Bottomup Parsers (original) (raw)

Bottom-up Parsers

Last Updated : 6 Mar, 2026

Bottom-up parsing is a syntax analysis method in which the parser starts from the input symbols (tokens) and attempts to reduce them to the start symbol (S). It builds the parse tree from the leaves (input symbols) to the root by applying production rules in reverse.

Construct parse trees efficiently
Detect syntax errors early
Handle complex context-free grammars
Suitable for programming language compilers

Steps in Bottom-Up Parsing

**Start with tokens

The parser begins with the terminal symbols (the input tokens), which are the leaves of the parse tree.

**Shift and reduce

The parser repeatedly applies two actions:

**Shift : The next token is pushed onto a stack.
**Reduce : A sequence of symbols on the stack is replaced by a non-terminal according to the production rules of the grammar.

**Repeat until root

The process of shifting and reducing continues until the entire input is reduced to the start symbol, indicating the sentence has been successfully parsed.

**Example

Using following production rule construct a parse tree which takes the **input "id * id".

E → T
T → T * F
T → id
F → T
F → id

**Solution:

bootom-up-1

Example of Bottom Up Parsing

Shift and Reduce Operation

In bottom-up parsing, the parser reduces the input string to the start symbol using two operations.

Shift Operation

The next input symbol is pushed onto the stack. This is usually the first action taken by the parser.

How it works:

The parser reads the input string one symbol (token) at a time.
It maintains a stack that stores processed symbols.
The stack is initially empty.
The next input symbol is pushed onto the stack.

Example

**Parsing the expression "a + b"

Initial Input: a + b
Stack: empty

Step 1:
Read "a" → Shift
Stack: [a]
Remaining Input: + b

Step 2:
Read "+" → Shift
Stack: [a, +]
Remaining Input: b

Step 3:
Read "b" → Shift
Stack: [a, +, b]
Remaining Input: empty

At this stage, the entire input is on the stack, and the parser checks whether a reduction is possible.

Reduce Operation

Reduction is when a specific part of the input (called a substring or handle) is replaced by a non-terminal symbol according to the production rules of the grammar. A handle is a substring in the stack that matches a grammar rule's RHS and must be reduced next to progress toward the start symbol.

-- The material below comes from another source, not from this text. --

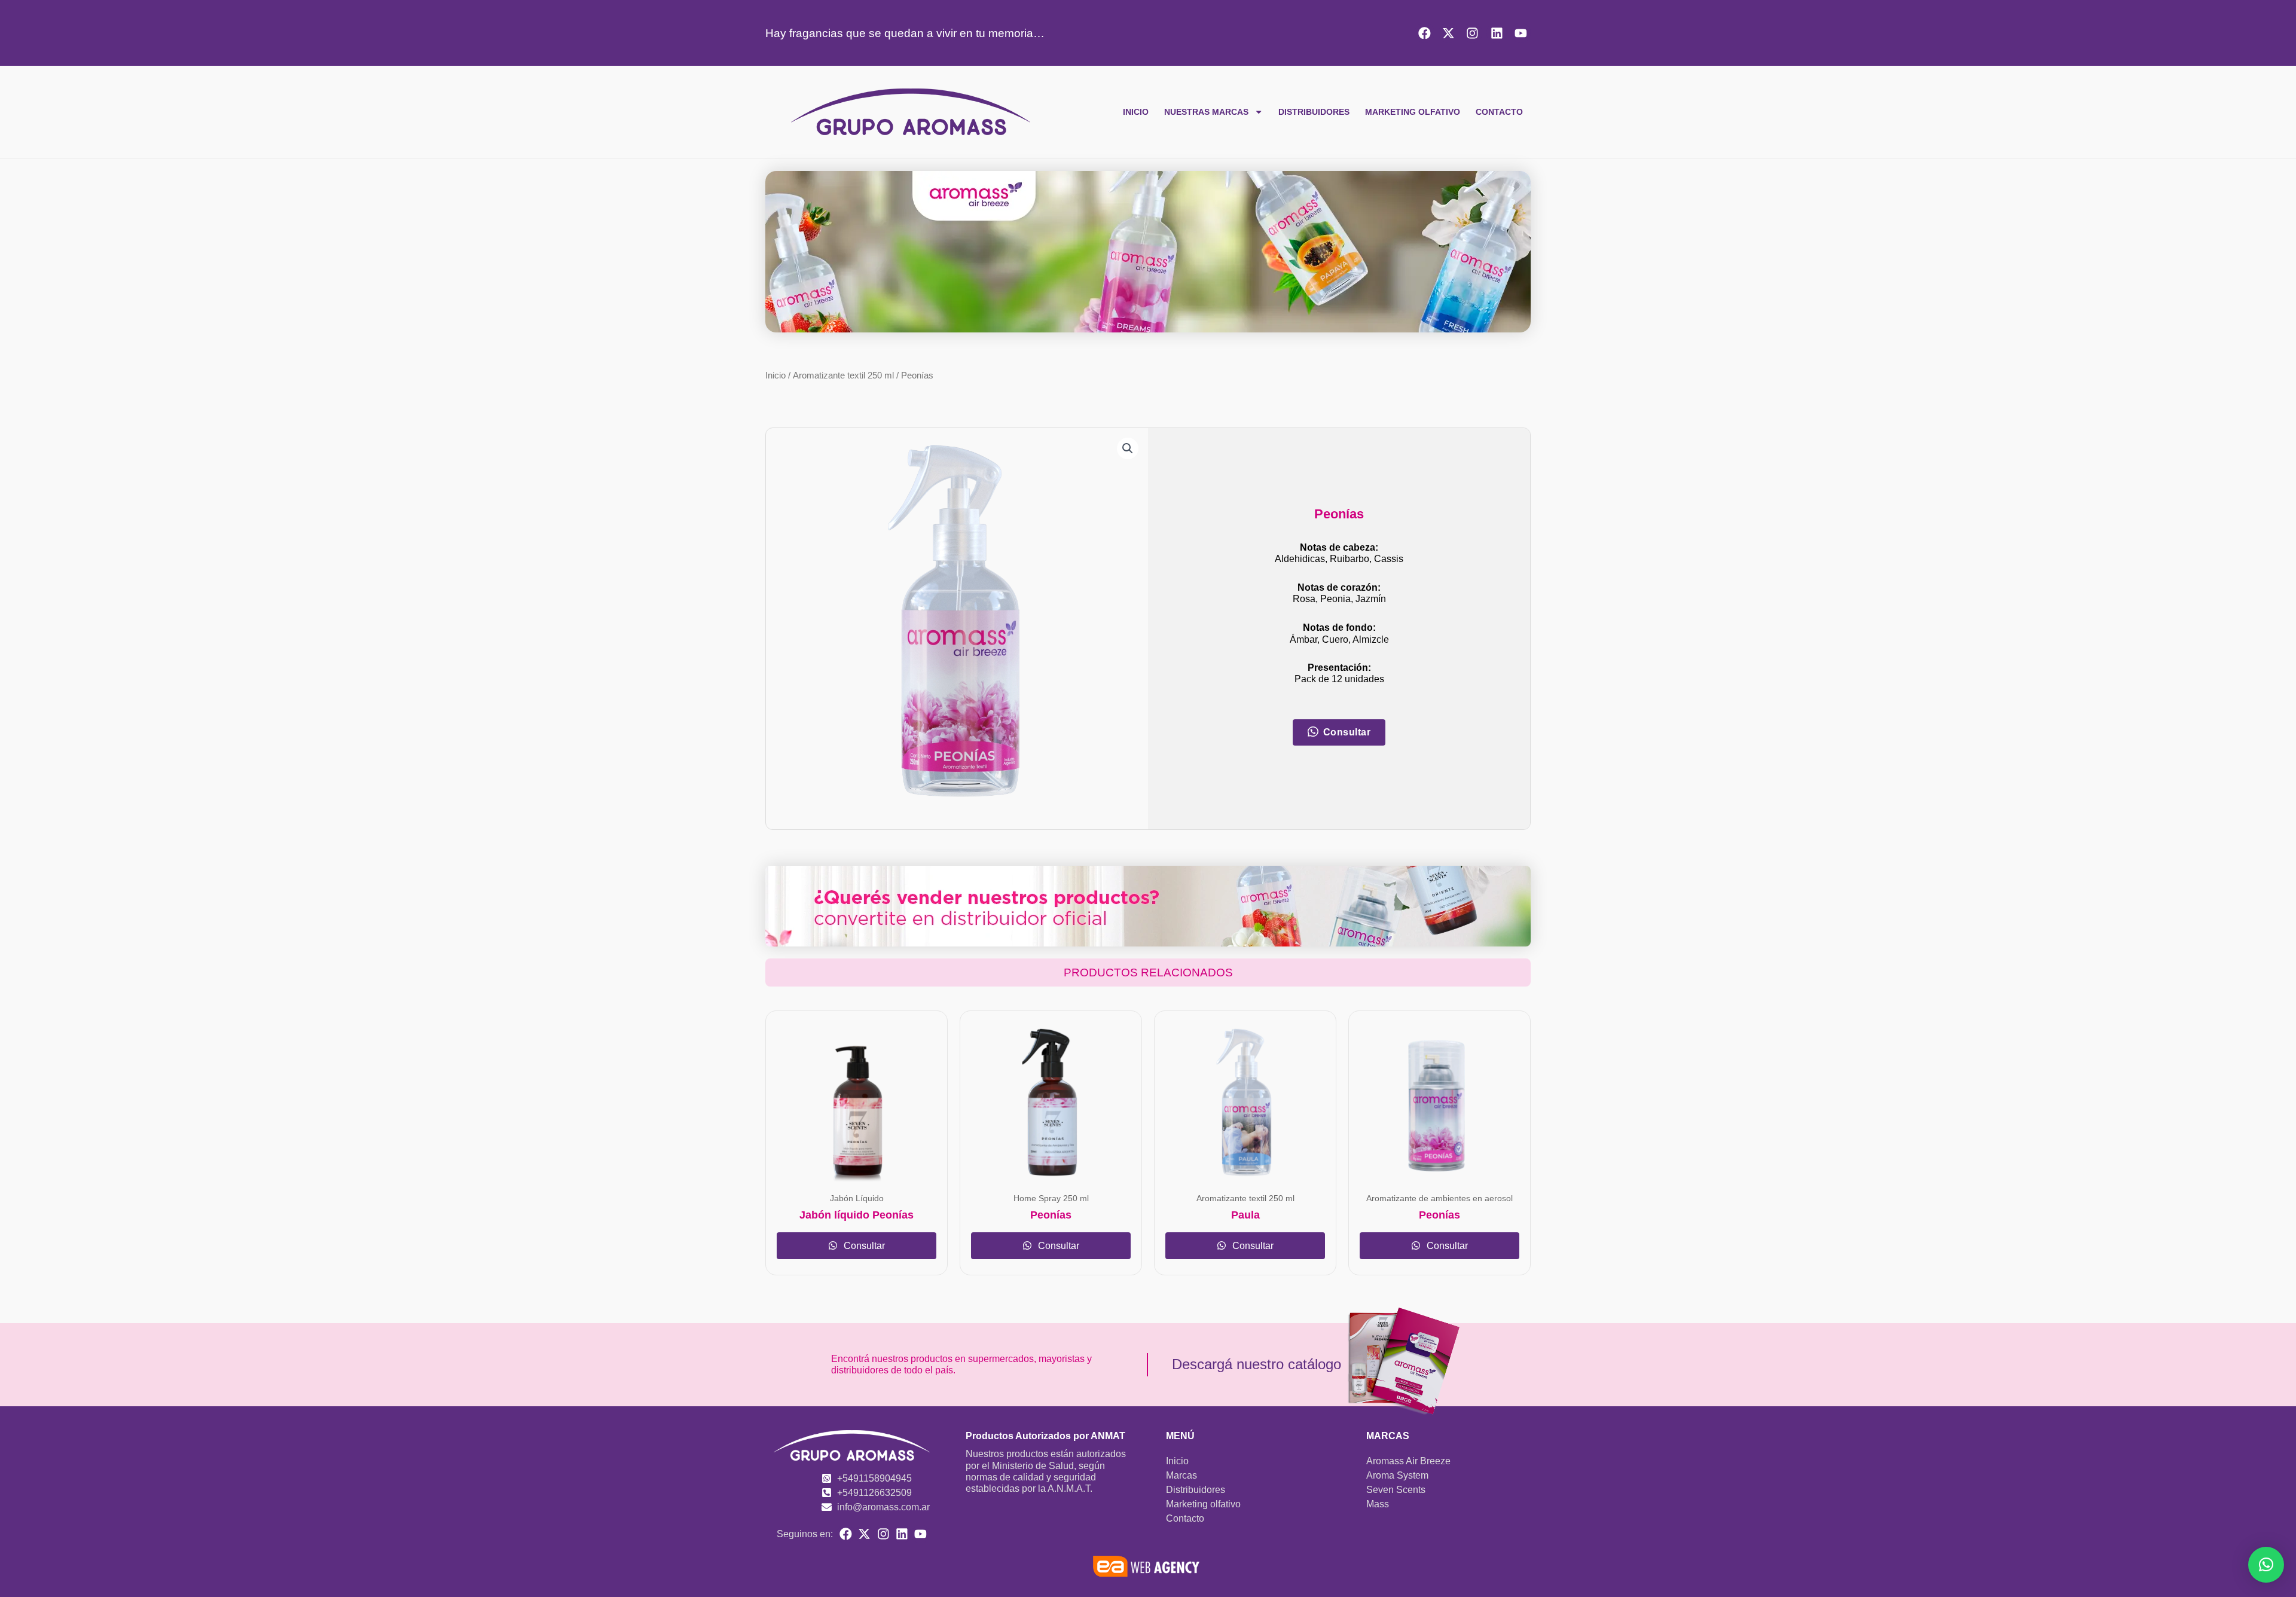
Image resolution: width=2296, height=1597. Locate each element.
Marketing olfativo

**Production Rule: How a non-terminal symbol can be replaced by other symbols (either terminals or non-terminals). For example, you might have seen a production like this:

Expression → Term + Term

This rule says that an Expression can be made by combining two Terms with a '+' in between.

**Matching the Substring: During parsing, we look at the input string and try to match parts of it to the right-hand side of a production rule. For instance, if the input is "3 + 5", we might find that this substring matches the Term + Term part of the production.

**Replacement Step (Reduction): Once a match is found, we "reduce" that matched part. This means we replace it with the non-terminal on the left side of the production rule. So, from the example above:

We recognize the substring "3 + 5" as matching Term + Term.
We then replace this substring with the non-terminal Expression.

**Continue Reducing: The parser keeps reducing parts of the input string in this way, until all parts are reduced to the start symbol (like S in many grammars). This indicates that the entire input has been successfully parsed according to the grammar.

Example of Reduce Operation

Consider the following simple grammar:

S→A+B
A→3
B→5

Now, let's parse the string "3 + 5":

First, we start with the input string: "3 + 5".
We look for parts of the string that match a production rule.
We see that "3" matches A, so we replace it with A (so now we have A+5).
Next, "5" matches B, so we replace it with B (now we have A+B).
Finally, A+B matches the production S→A+B, so we replace A+B with S.

Now, we've reduced the entire input to the start symbol S, meaning the input has been successfully parsed.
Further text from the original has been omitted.